### Objetivo da tarefa:
Cite, sem qualquer alteração, o trecho da reportagem sobre a sabatina de Paulo Maluf que começa nas palavras que contêm "Maluf poupa Marta" e termina em "Evitou deliberadamente atacá-la.".

Em sabatina realizada ontem pela Folha, ex-prefeito faz ataques a Serra, promete manter vários programas da atual administração municipal em SP e diz que presidente só peca por "juros altos"

Maluf poupa Marta e afirma que Lula o inspira a disputar

Jorge/Araújo/Folha Imagem
Paulo Maluf durante sabatina realizada pela Folha


JOSIAS DE SOUZA
COLUNISTA DA FOLHA

Paulo Maluf (PP) disse ontem que participa da campanha à Prefeitura de São Paulo tendo como "modelo" o presidente Luiz Inácio Lula da Silva (PT). Referindo-se à sua própria trajetória -sete derrotas nas oito eleições majoritárias que já disputou-, Maluf comparou: "O Lula é um modelo pra mim. Ele perdeu todas as eleições e ganhou uma, para presidente [...] Só perde quem não põe o time em campo". Por isso o ex-prefeito afirma que concorre novamente.
"Sou candidato à melhor biografia de São Paulo." Em sabatina promovida pela Folha, Maluf dispensou à "oponente" Marta Suplicy (PT) tratamento de aliado. Evitou deliberadamente atacá-la.
Prometeu manter vários programas da atual gestão municipal. Reservou as críticas a outro oponente, José Serra (PSDB).
Ex-adversário histórico do PT na capital paulista, Maluf soou irreconhecível. Derramou-se em elogios ao presidente da República. "O Lula de 82 era o Lula das greves. O Lula de hoje é um homem maduro, está fazendo um governo honesto [...] Veio daquela esquerda para o centro."

### Dados registrados:
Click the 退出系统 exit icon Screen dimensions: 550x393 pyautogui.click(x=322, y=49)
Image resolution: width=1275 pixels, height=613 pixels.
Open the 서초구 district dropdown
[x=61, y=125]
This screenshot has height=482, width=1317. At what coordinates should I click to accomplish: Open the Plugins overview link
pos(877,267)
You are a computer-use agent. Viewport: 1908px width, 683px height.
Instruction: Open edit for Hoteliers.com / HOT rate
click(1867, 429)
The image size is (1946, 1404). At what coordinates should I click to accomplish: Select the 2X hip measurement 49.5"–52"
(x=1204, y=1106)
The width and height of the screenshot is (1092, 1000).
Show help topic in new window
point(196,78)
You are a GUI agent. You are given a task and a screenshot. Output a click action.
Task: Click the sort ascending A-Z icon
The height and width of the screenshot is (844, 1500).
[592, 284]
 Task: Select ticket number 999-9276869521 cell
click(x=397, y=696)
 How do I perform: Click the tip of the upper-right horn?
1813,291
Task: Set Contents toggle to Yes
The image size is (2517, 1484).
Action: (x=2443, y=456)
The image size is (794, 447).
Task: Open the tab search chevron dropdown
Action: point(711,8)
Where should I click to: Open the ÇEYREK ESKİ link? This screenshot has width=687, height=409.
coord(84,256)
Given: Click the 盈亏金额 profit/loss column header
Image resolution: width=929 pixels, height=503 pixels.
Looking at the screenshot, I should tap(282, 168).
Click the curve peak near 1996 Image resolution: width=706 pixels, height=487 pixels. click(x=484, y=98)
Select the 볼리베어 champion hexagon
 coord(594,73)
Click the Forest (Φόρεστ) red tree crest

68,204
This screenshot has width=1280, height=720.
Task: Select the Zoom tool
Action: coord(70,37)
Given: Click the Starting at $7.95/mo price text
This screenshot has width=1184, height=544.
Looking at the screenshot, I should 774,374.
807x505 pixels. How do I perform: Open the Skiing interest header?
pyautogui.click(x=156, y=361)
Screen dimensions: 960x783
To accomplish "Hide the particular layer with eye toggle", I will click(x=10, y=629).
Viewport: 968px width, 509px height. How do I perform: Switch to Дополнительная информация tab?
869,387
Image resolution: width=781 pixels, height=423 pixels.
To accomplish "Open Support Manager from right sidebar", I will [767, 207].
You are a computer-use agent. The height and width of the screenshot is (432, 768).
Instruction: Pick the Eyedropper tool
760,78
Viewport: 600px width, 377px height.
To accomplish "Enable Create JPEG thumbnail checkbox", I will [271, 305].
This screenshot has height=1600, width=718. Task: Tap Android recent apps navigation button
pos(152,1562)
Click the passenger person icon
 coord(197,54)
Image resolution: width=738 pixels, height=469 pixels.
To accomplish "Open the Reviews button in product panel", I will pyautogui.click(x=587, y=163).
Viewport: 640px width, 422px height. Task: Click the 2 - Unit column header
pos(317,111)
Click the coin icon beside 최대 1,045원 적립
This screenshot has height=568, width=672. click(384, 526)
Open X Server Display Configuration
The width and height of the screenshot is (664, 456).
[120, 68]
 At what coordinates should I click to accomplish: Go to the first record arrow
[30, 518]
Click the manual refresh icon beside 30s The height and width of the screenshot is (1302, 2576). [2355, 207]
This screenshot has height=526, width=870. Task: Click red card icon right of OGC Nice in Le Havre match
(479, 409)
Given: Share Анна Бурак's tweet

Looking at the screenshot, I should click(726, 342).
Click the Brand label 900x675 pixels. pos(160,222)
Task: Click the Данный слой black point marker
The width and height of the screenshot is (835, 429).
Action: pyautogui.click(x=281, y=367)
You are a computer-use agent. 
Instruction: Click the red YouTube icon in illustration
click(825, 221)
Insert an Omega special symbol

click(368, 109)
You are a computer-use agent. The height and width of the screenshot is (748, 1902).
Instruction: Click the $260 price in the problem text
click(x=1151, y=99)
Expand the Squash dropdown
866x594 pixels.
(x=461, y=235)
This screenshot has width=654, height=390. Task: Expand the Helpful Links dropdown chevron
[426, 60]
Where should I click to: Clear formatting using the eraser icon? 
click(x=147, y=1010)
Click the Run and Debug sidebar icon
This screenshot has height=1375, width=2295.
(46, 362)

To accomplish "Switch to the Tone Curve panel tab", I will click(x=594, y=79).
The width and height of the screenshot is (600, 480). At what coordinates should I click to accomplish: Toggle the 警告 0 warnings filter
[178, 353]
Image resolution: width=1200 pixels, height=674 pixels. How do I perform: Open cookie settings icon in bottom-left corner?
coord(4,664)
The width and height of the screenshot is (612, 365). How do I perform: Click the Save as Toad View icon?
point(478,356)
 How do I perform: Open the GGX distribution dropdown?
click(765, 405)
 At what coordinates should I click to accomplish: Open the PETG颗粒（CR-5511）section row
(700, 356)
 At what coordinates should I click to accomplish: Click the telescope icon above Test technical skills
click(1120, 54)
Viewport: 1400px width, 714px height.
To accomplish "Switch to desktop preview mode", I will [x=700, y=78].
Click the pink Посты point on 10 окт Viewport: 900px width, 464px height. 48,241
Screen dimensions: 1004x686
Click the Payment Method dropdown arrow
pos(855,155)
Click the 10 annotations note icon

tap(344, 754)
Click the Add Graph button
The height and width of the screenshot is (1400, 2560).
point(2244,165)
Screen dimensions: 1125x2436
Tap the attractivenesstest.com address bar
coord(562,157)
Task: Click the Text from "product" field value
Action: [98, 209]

### Resposta:
Maluf poupa Marta e afirma que Lula o inspira a disputar

Jorge/Araújo/Folha Imagem
Paulo Maluf durante sabatina realizada pela Folha


JOSIAS DE SOUZA
COLUNISTA DA FOLHA

Paulo Maluf (PP) disse ontem que participa da campanha à Prefeitura de São Paulo tendo como "modelo" o presidente Luiz Inácio Lula da Silva (PT). Referindo-se à sua própria trajetória -sete derrotas nas oito eleições majoritárias que já disputou-, Maluf comparou: "O Lula é um modelo pra mim. Ele perdeu todas as eleições e ganhou uma, para presidente [...] Só perde quem não põe o time em campo". Por isso o ex-prefeito afirma que concorre novamente.
"Sou candidato à melhor biografia de São Paulo." Em sabatina promovida pela Folha, Maluf dispensou à "oponente" Marta Suplicy (PT) tratamento de aliado. Evitou deliberadamente atacá-la.